A third UNESCO World Heritage Site that I visited on the day of the Nepali New Year was probably the one that was the highlight, not just of the day, but also the trip. Having explored Swayambhunath and Boudhanath, the group of friends I was with were left with the latter half of an afternoon with which to catch the action of a Nepali festival, the Bisket Jatra, being lived out on the streets of Bhaktapur, an ancient town 13 km east of Kathmandu.

Durbar Square in Bhaktapur. Bhaktapur is a UNESCO World Heritage Site 13km east of Kathmandu.

It was quite a pleasant ride in once the van took a turn off from the highway from Kathmandu, this in spite of the somewhat dusty and bumpy approach we were given. Even with being on the outskirts of the city, it gave us a feeling that we were in a world far removed from the madding streets of the Nepali capital and even further away from the incessant honking on the busy streets of Kathmandu. The view we were afforded by the windows of the moving van were quite refreshing ones at that – padi fields dominated either side of the road against the backdrop of what would be the green foothills of the world’s highest peaks, interspersed with the red-brown piles of brick that lay in the yards of what must have been brick making kilns. It was the warm colour of the piles of bricks we passed that radiated from the buildings and cobblestone streets of Bhaktapur that greeted our arrival into the ancient town.

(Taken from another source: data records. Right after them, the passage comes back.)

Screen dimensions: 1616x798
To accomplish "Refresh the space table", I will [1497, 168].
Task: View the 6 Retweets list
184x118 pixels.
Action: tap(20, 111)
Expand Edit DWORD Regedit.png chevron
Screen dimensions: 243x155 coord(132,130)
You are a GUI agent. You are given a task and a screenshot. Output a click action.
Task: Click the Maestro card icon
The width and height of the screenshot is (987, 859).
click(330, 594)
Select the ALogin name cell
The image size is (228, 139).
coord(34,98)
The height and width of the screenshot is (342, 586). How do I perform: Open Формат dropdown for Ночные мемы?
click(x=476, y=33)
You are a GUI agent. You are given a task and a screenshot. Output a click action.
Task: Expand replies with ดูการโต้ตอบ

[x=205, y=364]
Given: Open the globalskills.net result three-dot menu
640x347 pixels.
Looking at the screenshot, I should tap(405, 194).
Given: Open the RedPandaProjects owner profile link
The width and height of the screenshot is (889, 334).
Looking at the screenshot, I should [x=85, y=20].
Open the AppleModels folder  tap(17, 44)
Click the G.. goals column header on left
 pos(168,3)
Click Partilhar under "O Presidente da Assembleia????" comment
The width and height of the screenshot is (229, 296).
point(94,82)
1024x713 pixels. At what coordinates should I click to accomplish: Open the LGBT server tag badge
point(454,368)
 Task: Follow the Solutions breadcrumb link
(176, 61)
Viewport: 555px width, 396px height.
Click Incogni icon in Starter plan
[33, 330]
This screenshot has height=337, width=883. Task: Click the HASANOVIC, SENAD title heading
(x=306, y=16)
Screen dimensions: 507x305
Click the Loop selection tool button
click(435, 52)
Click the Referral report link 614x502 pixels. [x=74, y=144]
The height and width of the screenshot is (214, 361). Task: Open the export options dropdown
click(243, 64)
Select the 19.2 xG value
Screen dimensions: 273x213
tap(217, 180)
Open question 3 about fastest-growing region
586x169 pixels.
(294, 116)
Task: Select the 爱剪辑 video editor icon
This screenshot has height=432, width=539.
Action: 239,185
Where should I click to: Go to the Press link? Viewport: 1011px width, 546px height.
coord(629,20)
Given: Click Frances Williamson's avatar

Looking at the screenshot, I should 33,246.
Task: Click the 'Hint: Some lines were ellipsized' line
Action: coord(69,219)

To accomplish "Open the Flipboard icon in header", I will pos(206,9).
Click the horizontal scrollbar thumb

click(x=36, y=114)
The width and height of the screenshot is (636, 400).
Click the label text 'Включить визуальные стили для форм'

Piles of red brown bricks mark the passage into Bhaktapur, an ancient town founded in the 9th Century that once served as the capital of the Kathmandu Valley. The bricks used in bulk of the buildings and cobblestones now colour much of the town.

The point at which we alighted was at the bottom of a street that rose steadily uphill, either side of which was lined with a row of tall and narrow brick houses that in a strange sort of way perhaps resembled a scene one might associate with Tuscan hill town. The streets were strangely quiet for a town that was in celebration – just a few children could be seen playing up the street. My attention was quickly turned towards the blue of a rectangle that framed an aperture within which the colourful display of what literally was a hole-in-a-wall shop manned by an elderly lady set into the dusty sand coloured plastered wall of a building at the corner that seemed to break the orange-brown light that the earthen bricks and cobblestones reflected in the mid-afternoon sun. It was only the cry of the lady behind another aperture that alerted us to the window of the bureau which collected the equivalent of US$15 (NRs 1100) from the tourist as an entrance fee to the town.

Set against the dusty sand coloured plaster of a building that was in contrast to the rest of the town, the blue frame of the hole-in-a-wall shop caught my eye.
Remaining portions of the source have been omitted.